◆ Tekst źródłowy:
Odszedł z policji, bo chcieli go przenieść

2025-01-13 22:00:07(ost. akt: 2025-01-13 23:22:12)

Autor zdjęcia: Archiwum KPP Iława

Po 26 latach służby z policyjnym mundurem pożegnał się insp. Waldemar Pankowski, dotychczasowy komendant powiatowy policji w Iławie. Odejście z policji nie było jego decyzją.
Otrzymał rozkaz przeniesienia do oddalonego prawie o 200 kilometrów Giżycka, więc postanowił odejść na emeryturę. Żegnając się ujawnił absurdy zarządzania tą formacją podając siebie jako przykład.


Podczas ostatniego wystąpienia insp. Waldemar Pankowski rozpoczął od cytatu z Georga Orwella: "W czasach powszechnego fałszu mówienie prawdy jest aktem rewolucyjnym".
Dalej między innym powiedział: ( przyp.red. źródło: wideo Info Iława)
– Czy polską policję stać na to, żeby zwolnić policjanta w wieku 45 lat z dnia na dzień i płacić mu 10 tysięcy emerytury miesięcznie? Panie Komendancie Główny Policji, czy Pan zezwala na to, aby Pana podwładni, komendanci wojewódzcy, zarządzali w tej sposób swoimi kadrami, marnowali zasoby ludzkie i środki publiczne? [...] Sam słyszałem w wywiadzie, którego Pan udzielił, że będzie Pan walczył o każdego policjanta, że nie pozwoli Pan odejść na emeryturę - jak to się ma do mojego przypadku?

I dodał:
- Komendant Elszkowski nie rozpatrzył mojej sytuacji życiowej, że mam rodzinę, dzieci, tylko podjął tę decyzję ad hoc. Wiadomo, że to propozycja, której przyjąć nie mogłem. […] Mam żonę, 6-letnią córkę i dwójkę dzieci, które już straciłem dzięki policji, można powiedzieć, bo cały czas pracowałem.

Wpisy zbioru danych
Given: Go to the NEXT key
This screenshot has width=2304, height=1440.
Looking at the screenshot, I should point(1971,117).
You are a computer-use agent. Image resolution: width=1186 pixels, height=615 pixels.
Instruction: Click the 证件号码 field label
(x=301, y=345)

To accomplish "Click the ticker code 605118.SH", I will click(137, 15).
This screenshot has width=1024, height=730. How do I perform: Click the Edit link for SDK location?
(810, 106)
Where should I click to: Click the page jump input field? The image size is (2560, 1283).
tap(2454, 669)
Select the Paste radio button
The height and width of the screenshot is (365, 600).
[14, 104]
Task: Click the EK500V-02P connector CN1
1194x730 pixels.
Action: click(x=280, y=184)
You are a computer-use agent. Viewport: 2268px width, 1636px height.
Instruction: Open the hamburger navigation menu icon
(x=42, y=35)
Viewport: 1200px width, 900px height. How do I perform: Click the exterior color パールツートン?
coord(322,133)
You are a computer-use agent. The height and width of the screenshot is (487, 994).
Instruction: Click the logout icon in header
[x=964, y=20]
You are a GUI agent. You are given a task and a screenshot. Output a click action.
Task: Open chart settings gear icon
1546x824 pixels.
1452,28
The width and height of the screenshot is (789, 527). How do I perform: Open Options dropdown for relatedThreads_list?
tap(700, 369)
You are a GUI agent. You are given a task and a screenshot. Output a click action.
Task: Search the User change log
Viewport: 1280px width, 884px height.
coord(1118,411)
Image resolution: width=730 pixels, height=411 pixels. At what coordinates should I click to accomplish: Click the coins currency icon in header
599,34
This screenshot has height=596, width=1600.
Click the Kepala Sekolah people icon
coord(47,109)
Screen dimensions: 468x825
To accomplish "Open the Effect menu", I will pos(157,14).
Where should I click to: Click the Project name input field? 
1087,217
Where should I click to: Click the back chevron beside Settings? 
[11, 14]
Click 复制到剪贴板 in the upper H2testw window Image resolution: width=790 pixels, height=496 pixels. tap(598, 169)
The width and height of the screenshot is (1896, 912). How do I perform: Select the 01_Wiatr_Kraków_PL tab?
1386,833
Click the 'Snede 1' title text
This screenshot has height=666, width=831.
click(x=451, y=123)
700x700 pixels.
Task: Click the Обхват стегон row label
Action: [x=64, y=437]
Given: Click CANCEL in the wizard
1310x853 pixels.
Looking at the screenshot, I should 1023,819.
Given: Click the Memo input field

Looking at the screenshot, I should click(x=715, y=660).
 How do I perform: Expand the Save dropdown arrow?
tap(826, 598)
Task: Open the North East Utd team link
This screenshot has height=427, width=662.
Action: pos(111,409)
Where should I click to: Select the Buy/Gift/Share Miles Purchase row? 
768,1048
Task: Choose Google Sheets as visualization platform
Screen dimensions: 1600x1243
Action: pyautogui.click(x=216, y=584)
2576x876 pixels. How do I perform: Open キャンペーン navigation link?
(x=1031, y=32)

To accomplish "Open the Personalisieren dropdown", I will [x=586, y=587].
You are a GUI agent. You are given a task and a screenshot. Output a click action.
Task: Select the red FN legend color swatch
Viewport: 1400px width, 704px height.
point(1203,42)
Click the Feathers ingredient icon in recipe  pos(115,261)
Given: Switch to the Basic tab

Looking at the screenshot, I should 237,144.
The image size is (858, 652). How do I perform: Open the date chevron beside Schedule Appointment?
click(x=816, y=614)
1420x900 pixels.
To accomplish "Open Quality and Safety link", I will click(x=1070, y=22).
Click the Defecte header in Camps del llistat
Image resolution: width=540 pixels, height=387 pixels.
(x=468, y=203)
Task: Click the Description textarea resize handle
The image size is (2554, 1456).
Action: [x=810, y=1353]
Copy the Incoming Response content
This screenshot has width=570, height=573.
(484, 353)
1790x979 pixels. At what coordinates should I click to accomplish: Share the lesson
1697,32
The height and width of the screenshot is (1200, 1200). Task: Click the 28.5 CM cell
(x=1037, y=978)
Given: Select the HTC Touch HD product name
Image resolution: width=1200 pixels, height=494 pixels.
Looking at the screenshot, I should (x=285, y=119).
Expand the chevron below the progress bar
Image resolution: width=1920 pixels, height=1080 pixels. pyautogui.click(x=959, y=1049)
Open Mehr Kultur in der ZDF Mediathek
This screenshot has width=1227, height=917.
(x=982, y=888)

◆ Polecenia do wykonania:
1. Na podstawie artykułu o odejściu komendanta iławskiej policji wyjaśnij w jednym do trzech zdań, dlaczego insp. Waldemar Pankowski zdecydował się przejść na emeryturę.
2. Podejmij artykuł o odejściu komendanta iławskiej policji i dopisz jego dalszy ciąg, zaczynając od miejsca po ostatnim zdaniu.

◆ Odpowiedzi końcowe:
1. Insp. Waldemar Pankowski otrzymał rozkaz przeniesienia do Giżycka, oddalonego o prawie 200 kilometrów. Dlatego postanowił odejść na emeryturę, choć samo odejście z policji nie było jego decyzją.

2.
- Jak można takiego człowieka, z takimi kwalifikacjami i doświadczeniem, pozbawić z dnia na dzień możliwości dalszej służby? Przecież na co dzień zamykacie przestępców najgroźniejszych, a boimy się odezwać we własnych sprawach.

- Policji nigdy nie uzdrowimy, jeżeli będziemy się bać powiedzieć swojego zdania wyższym przełożonym.

- Kosztuje mnie to dużo odwagi, ale powiedziałem sobie: dość tego. Muszę stanąć w prawdzie i powiedzieć, jak naprawdę wygląda sytuacja w polskiej policji.

- Mam nadzieję, że to może nie będzie wystrzał z granatnika - jak w Komendzie Głównej Policji - ale przynajmniej mój przypadek zwróci uwagę innym policjantom, innym komendantom, żeby się nie bali mówić, jak jest w tej formacji.

W uroczystości brał udział także nadinsp. Tomasz Klimek, były komendant wojewódzki policji w Olsztynie, z którym insp. Waldemar Pankowski pożegnał się uściskiem dłoni, natomiast obecnemu szefowi warmińsko-mazurskiej policji insp. Mirosławowi Elszkowskiemu, powiedział, że jako człowiek honoru nie może podać mu ręki i jeszcze raz zwrócił się o podanie faktycznych powodów jego zwolnienia ze służby.
Zwrócił się do policjantów z apelem, aby nie wierzyli w wymówki, że nie ma pieniędzy na dodatki dla nich, bo skoro są pieniądze na jego odprawę, zaległe urlopy i emeryturę - to nie jest to kwestia braku pieniędzy tylko zarządzania nimi.
Szef iławskiej policji podziękował także samorządowcom, służbom mundurowym, iławskim policjantom i pracownikom cywilnym oraz księżom, którzy wspierali go duchowo.

Komendant wojewódzkiego policji w Olsztynie insp. Mirosław Elszkowski uroczyście powierzył obowiązki komendanta policji w Iławie insp. Mirosławowi Mozarczykowi, który dotychczas pełnił funkcję komendanta policji w Nowym Mieście Lubawskim.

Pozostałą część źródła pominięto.